Programs may return a code when they exit. In C this is the value that main returns. By convention, success is 0, failure is non-zero.
Apparently, however, the developers of Robocopy — which is otherwise an exemplary and indispensable utility – didn’t get this memo, which caused a problem that plagued me for 2.5 years.
A bit of background here:
When a database is modified, the database engine writes the changes into the database proper, and also logs the change in aptly-named log files. It’s usual to put the log files on a separate physical volume from the database proper.
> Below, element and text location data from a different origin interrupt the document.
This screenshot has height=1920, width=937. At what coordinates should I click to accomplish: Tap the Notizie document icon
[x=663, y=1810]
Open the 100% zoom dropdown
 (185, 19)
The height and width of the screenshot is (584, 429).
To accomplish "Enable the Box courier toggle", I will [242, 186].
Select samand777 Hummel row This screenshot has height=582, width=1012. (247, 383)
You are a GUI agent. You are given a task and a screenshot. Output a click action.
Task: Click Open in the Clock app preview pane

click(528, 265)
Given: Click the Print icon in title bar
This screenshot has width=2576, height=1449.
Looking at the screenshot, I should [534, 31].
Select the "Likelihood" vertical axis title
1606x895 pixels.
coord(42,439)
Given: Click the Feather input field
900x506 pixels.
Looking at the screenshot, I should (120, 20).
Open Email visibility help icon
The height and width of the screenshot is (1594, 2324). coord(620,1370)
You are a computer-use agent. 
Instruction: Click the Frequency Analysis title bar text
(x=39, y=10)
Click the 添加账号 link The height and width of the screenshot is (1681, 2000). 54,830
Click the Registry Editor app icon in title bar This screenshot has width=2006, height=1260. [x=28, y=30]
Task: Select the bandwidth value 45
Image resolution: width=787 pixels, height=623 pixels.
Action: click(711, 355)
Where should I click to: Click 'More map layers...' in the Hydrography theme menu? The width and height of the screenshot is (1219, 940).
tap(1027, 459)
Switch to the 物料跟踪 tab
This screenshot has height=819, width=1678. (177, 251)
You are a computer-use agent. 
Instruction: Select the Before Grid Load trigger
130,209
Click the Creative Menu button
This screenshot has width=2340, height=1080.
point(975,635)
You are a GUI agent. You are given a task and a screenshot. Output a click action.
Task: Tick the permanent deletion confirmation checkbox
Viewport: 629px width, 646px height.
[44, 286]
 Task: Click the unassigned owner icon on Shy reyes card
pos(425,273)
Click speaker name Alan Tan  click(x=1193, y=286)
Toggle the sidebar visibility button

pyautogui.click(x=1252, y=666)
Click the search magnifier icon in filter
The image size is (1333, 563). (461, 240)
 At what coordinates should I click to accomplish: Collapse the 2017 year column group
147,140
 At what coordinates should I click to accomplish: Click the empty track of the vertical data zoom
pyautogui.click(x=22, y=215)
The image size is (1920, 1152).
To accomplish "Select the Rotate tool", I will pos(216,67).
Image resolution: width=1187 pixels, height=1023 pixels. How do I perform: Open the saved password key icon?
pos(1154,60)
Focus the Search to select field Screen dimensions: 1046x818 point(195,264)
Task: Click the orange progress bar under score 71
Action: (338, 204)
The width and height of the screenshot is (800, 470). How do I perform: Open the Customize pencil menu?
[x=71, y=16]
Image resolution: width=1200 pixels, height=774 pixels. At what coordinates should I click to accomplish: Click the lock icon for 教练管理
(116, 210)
This way, if the volume containing the database proper fails, you can take your last backup, merge all the changes recorded in the log files into it, and it’s like nothing ever happened.
The issue here is that the database engine has to know that a backup occurred, at which point it can purge all log files (since you have the database in a consistent state with the transactions in the logs merged in, which makes them irrelevant and unnecessary).
Under the hood a bit here. Windows has the abilities to make shadow copies, which are basically a snapshot of a drive. So you take a snapshot — i.e. make a shadow copy — of a drive, and then you can copy off of it while the drive is still being used.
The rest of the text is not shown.